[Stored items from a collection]
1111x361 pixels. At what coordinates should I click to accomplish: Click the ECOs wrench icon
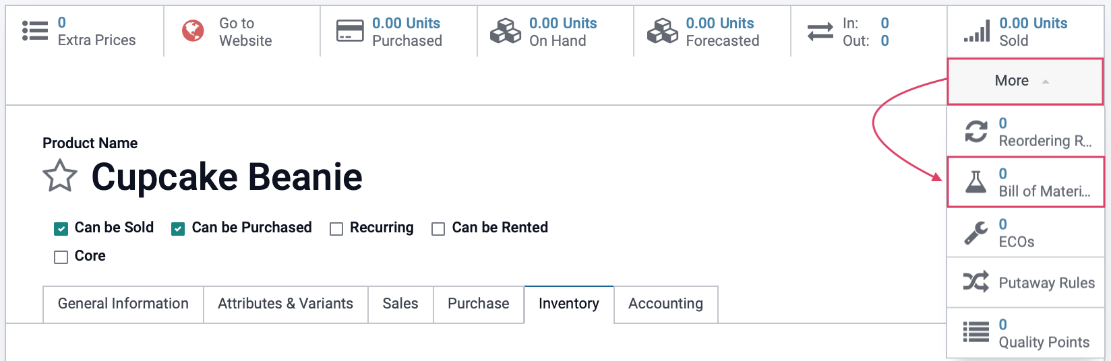click(976, 232)
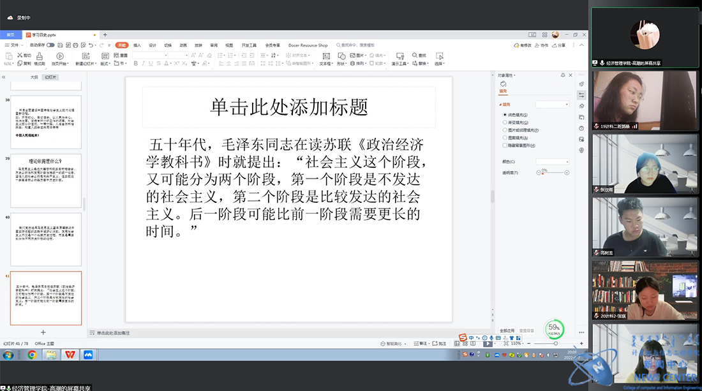The height and width of the screenshot is (391, 702).
Task: Click the 文本框 (Text Box) icon
Action: [325, 57]
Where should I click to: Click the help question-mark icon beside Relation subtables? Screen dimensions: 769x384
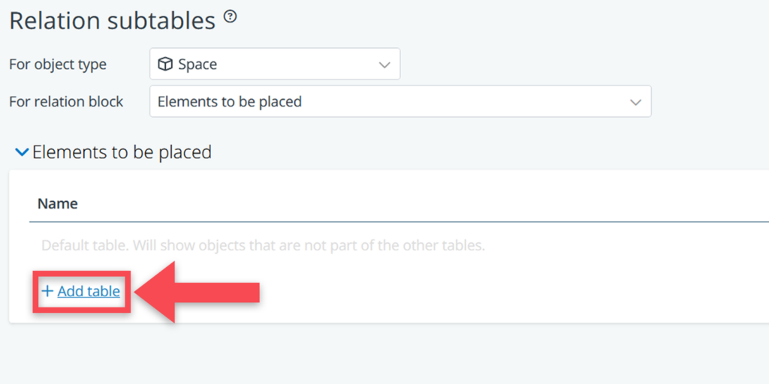click(231, 17)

▸ Task
Repeat every line of the listing above word for word, leaving out the pictures.

▸ Task solution
1111x361 pixels. At what coordinates should I click to accomplish: Click the ECOs wrench icon
click(976, 232)
The height and width of the screenshot is (391, 702).
Task: Click the 文本框 (Text Box) icon
Action: [325, 57]
Where should I click to: Click the help question-mark icon beside Relation subtables? Screen dimensions: 769x384
click(231, 17)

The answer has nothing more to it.